Greek director Yorgos Lanthimos often makes movies about insular groups of people who live in absurdist worlds that create and uphold outlandish rules. Yet he somehow makes them seem real and often surprisingly sympathetic. Coming off the festival circuit success of Dogtooth – in which two parents keep their three children locked inside a compound teaching them the outside world is full of violence and make up new definitions for common words – he wrote and directed Alps about a group of people who, for a fee, pretend to be the recently deceased for their grieving relatives. It is just as weird as one expects from Lanthimos, but not nearly as comprehensible as his other films and easily my least favorite of the ones I’ve seen.
This group calls itself “the Alps” and each of its four members has taken on the name of one of the mountains in that chain. The film centers on a night nurse called Monte Rosa (Aggelika Papoulia). At the beginning of the film, she chooses a young tennis player who was in a tragic car accident to be their next client (or at least the tennis player’s family to be their client as the girl isn’t expected to live). But then when the girl dies, Monte Rosa tells the group she made a miraculous recovery and offers their services to the family on her own. The reasons for her doing this are obscure.
The reasons for anybody doing anything in this movie are obscure. With films like The Lobster – where single people have 45 days to find a suitable partner or they will be turned into an animal – and The Killing of a Sacred Deer – in which a young man uses his psychic powers to make a surgeon’s family deathly ill in order to force him to kill either one of his children or his wife – Lanthimos created worlds with utterly bizarre rules and order but they at least had definable rules and the characters behaved in a manner that made sense within those rules. With Alps, the rules are poorly defined, making the character decisions obtuse and opaque.
It works like a parable, and clearly Lanthimos is saying something, it is just that whatever meaning there is has been completely lost on me. He films it with his usual certainty and solemness and the members of the Alps organization all behave in the same unattached manner (except for periodic bouts of intense violence). As such, it is difficult to tell when they are “in character” so to speak or living their normal lives. Is the old man whom Monte Rosa visits regularly her father or another client? Is the fact that she seems to be having sex with some of her male clients part of the act, or an indication that she’s beginning to lose it? It is impossible to know the answers.

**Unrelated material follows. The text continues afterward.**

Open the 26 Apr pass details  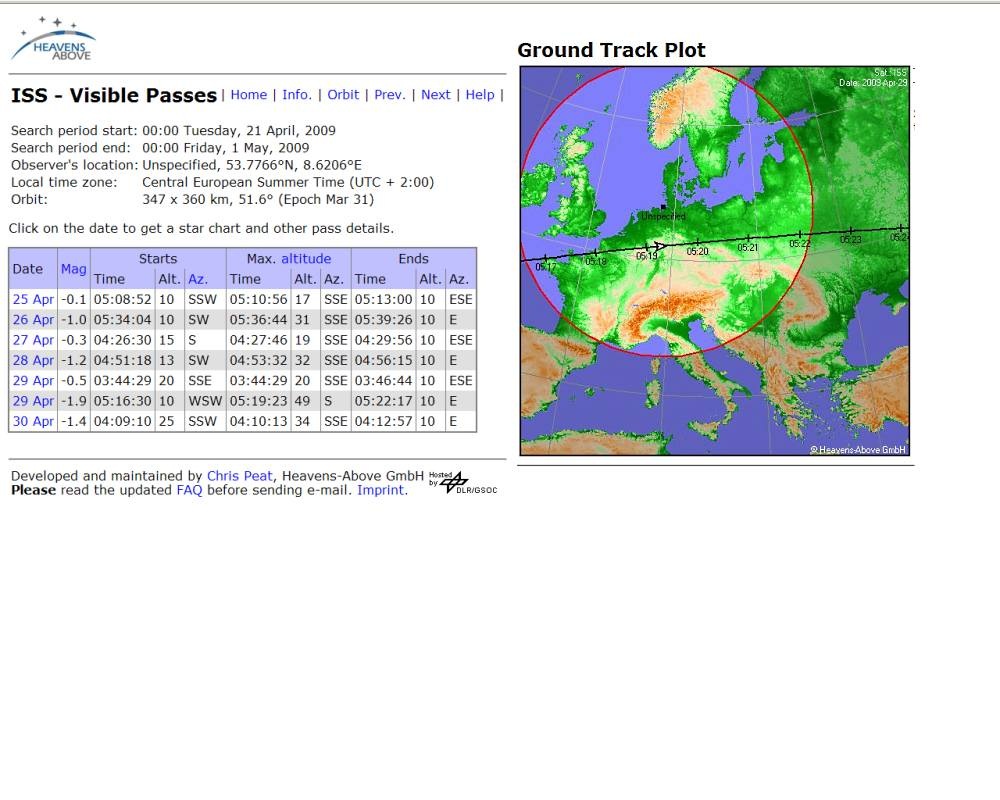tap(33, 320)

Two of the members of Alps are a dancer and her coach. While the other two members (the nurse and the leader of the group) work in the healthcare industry these two seemingly have no connection to healthcare making it unclear how they joined or why. The coach is, in fact, quite cruel, threatening violence to his pupil when she questions his authority. Why then either wants to “help” these mourners is yet another question without an answer.
It isn’t that the answers need to be completely explained but when everything is so completely hidden, I find it hard to come away from the film with anything more than befuddlement.
The actors are all quite good, especially Papoulia, and Lanthimos’s direction is well handled. He’s clearly one of our very best filmmakers and his subsequent films, including the most recent The Favourite, prove he had much more to say after Alps. And this is well worth seeing. I just wish there had been one more scene or two that helped clear up just what he was going for.
Kino Lorber presents Alps in a 2.35:1 aspect ratio with a 1080p transfer. The only extra is an audio commentary from film historian Amy Simmons.
I’ve been watching Lanthimos’s films in reverse order which has been a fun way to see how he has grown as a director. This one feels like a misstep, but it is well worth watching.